Averchenko felt comfortable while in Istanbul. There were many other fellow Russian refugees in the city at the time.

In 1921 in Paris he published a satirical anthology, A Dozen Knives in the Back of Revolution which Lenin described as "a book of great talent by the embittered to distraction White Guard." He followed this book with a collection of stories, A Dozen Portraits in the Boudoir Format.

On 13 April 1922 Averchenko moved to Sofia and later moved to Belgrade. Averchenko spent a brief time in both cities before moving again and taking up permanent residence in Prague on 17 June 1922. In 1923 his book of collected emigrant stories, The Notes of the Simple-Minded, was published by the Berlin publishing house Nord.

Averchenko found life away from his homeland and from his native tongue very hard. Many his stories dealt with his feelings of alienation, in particular the story "The Tragedy of the Russian Writer." He took on popularity in Czech immediately. His writings have been very successful and many of his stories have been translated into Czech.

Working for the newspaper Prager Presse, Averchenko wrote many stories which expressed great yearning for his homeland.

In 1925 Averchenko fell sick after an operation to remove his eye.
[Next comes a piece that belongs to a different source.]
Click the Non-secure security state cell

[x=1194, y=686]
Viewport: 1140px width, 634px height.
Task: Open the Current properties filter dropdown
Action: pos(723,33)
On 28 January he was moved to the Prague Municipal Hospital with the diagnosis of "weakness of the heart muscle, distension of the aorta and sclerosis of the kidneys." Doctors could not save his life and he died on the morning of 12 March 1925.

Averchenko was buried in the Olšany Cemetery in Prague. His last work was the novel The Joke of Maecenas, written in Sopot in 1923 and published in 1925 after his death.

==English translations==
- A Friendly Letter to Lenin, "Ninochka", and Other Short Stories, [Comp. & Trans. by Igor Gregory Kozak] The Edwin Mellen Press, 2010. cl, illus., frontis. port., 297 pp.